- **PROBLEM**
Could you print the entries below exactly, starting at the line that contains "Watch (607, 2008)" and stopping after the last one?

┌─ RECORDS FOR PROCESSING

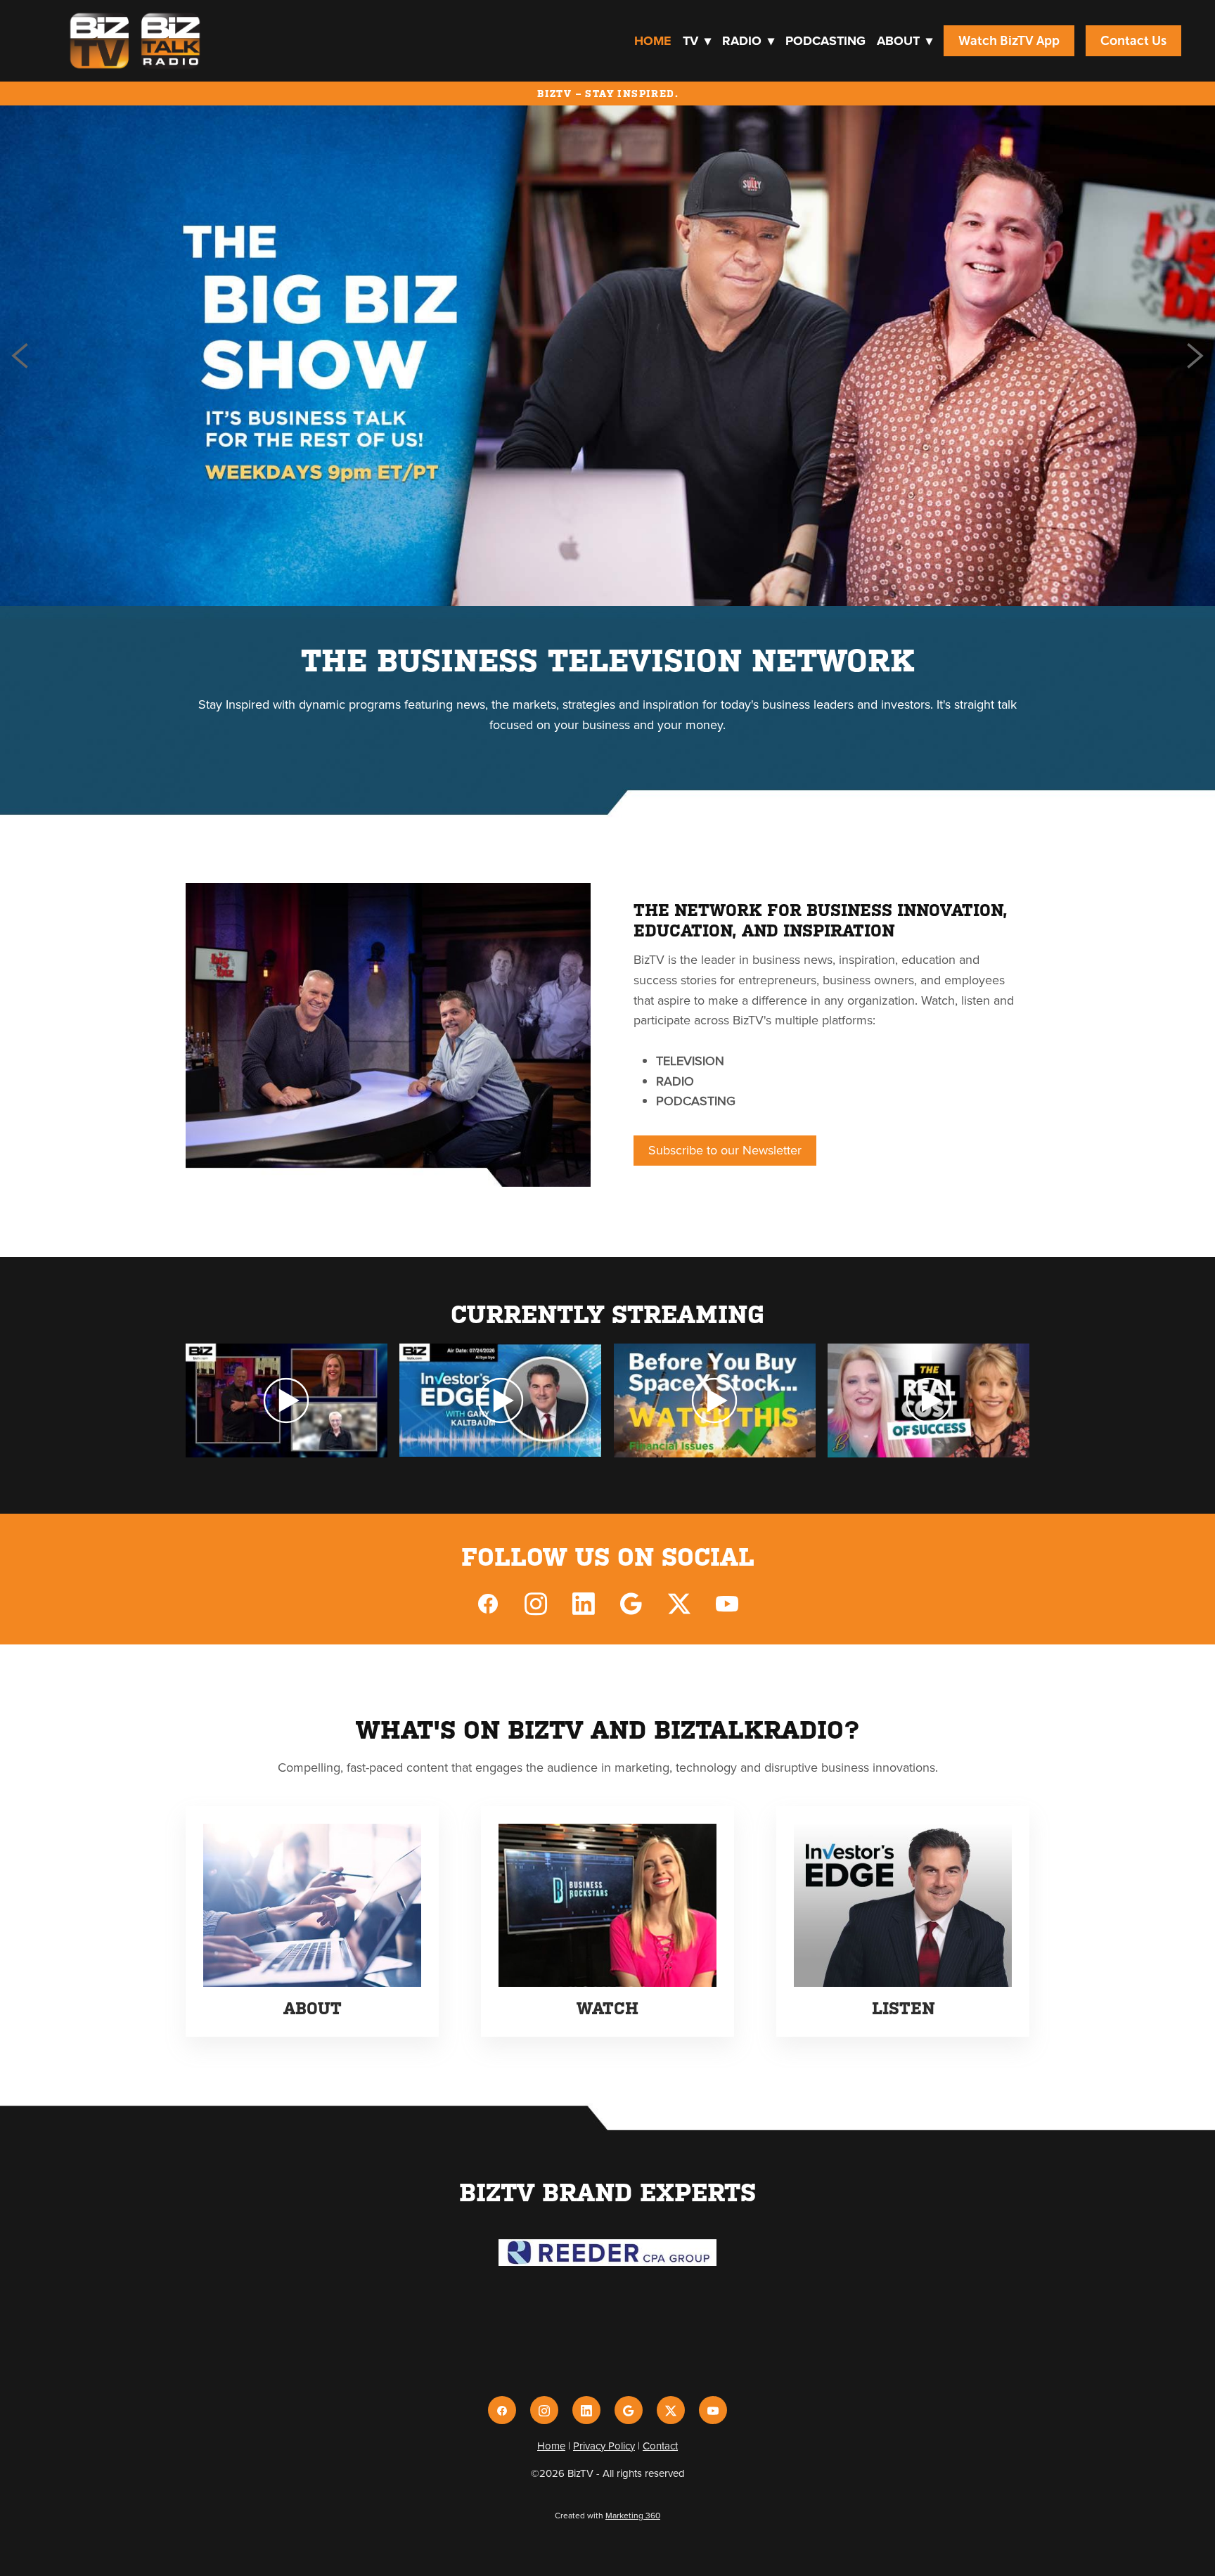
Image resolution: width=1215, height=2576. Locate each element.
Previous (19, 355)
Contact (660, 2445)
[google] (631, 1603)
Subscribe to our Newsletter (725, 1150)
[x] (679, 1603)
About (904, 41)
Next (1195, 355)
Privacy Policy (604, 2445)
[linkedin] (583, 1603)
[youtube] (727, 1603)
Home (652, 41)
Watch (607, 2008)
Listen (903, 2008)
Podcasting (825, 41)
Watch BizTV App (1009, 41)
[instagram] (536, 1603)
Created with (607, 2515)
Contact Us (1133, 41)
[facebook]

└─

- **OUTPUT FOR THIS TASK**
Watch (607, 2008)
Listen (903, 2008)
Podcasting (825, 41)
Watch BizTV App (1009, 41)
[instagram] (536, 1603)
Created with (607, 2515)
Contact Us (1133, 41)
[facebook]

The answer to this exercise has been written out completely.